兎月鬼~とげつき 月が奇麗ですね~
 私は彼女を見つめながら部屋へ入った。


「人間じゃない……私も鬼よ。兎月鬼、そう呼ばれてる」


 そう言うと、今度は彼女が驚いたみたいだった。


「そう……あんたも『兎月鬼』なのね……」

「貴方も……?」

「あたしも同じ。同じ、兎月鬼よ……」


 地上にいる別の種族の鬼だと思っていた。だってまさか地上で、同じ兎月鬼に会うとは思わなかったから。

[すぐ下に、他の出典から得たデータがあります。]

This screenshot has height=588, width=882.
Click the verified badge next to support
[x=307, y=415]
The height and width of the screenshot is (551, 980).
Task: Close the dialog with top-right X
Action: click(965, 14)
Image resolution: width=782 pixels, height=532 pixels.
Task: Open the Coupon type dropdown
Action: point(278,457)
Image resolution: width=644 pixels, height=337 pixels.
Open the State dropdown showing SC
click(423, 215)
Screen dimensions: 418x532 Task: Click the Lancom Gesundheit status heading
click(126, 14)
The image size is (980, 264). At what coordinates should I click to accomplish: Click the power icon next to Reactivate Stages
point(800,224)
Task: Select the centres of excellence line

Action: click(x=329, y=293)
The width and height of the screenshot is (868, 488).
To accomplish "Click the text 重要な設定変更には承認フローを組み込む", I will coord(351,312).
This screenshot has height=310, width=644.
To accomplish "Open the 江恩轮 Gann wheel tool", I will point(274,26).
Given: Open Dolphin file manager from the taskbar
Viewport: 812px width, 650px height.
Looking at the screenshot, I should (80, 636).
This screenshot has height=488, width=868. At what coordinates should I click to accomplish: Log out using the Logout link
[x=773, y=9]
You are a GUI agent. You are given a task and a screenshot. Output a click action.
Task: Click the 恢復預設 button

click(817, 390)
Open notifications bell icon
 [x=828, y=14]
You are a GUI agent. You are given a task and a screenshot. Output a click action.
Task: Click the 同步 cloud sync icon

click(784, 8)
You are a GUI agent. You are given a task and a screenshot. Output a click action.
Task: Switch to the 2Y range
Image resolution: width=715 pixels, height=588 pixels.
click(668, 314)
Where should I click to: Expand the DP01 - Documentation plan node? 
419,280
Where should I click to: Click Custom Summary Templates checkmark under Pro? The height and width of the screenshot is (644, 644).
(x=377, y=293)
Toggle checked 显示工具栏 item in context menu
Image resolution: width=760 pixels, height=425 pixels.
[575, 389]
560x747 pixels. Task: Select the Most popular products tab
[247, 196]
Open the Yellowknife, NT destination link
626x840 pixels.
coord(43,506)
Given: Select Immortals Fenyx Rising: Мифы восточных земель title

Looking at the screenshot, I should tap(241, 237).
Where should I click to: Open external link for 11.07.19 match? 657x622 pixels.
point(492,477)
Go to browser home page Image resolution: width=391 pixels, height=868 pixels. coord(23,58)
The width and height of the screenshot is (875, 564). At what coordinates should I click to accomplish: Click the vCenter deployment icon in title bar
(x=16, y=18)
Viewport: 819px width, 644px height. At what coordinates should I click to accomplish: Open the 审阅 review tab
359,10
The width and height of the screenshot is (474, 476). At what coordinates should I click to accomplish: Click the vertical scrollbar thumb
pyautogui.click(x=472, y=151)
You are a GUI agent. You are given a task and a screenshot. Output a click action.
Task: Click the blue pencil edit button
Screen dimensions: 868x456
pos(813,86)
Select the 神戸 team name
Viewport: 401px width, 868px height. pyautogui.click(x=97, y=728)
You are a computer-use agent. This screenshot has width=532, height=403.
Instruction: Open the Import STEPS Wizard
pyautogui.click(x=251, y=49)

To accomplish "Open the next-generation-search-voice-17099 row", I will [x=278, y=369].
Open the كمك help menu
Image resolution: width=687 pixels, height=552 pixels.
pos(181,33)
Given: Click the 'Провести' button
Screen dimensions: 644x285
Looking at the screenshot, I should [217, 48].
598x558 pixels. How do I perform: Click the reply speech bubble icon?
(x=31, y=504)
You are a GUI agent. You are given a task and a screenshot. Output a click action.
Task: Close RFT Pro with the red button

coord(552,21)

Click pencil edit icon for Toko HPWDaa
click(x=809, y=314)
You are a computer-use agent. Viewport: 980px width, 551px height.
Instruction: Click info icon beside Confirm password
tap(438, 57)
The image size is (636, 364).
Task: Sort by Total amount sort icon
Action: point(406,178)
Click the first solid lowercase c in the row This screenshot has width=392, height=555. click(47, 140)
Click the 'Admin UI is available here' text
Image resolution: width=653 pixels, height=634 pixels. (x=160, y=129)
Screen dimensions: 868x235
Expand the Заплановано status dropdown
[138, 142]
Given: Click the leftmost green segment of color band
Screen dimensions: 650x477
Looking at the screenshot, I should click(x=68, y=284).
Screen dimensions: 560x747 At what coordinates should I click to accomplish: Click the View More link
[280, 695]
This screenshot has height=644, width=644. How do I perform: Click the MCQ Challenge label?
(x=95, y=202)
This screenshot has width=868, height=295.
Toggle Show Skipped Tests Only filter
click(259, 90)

 私たちが地上へ降りる時に繋げる、鬼の道。造る者によって様々な出入り口が出来る。でもそれは、他の者と同じ場所になる事はほとんどないと聞いている。鬼の数だけ道もあるのだと。

 それに……兎月鬼が地上へ降りるのは、十八歳の繁殖の時だけ。もともと兎月鬼はそれほど多くない。その中で、自分と同じ年の者はどれだけいるだろう? 多分、片手で足りる程だ。

 だから、地上で同じ兎月鬼に会う事なんてほぼあり得ないのだ。

 驚きのあまり声も出ない。だけど、感じる……自分と同じ匂い……


「……あ、貴方も、繁殖で降りてきたの?」

「そう……でも、ひと月以上も前にね」


 また驚いてしまう。だって、地上にひと月以上もいるなんて……

 驚いている私を見て、彼女は可笑しそうに笑った。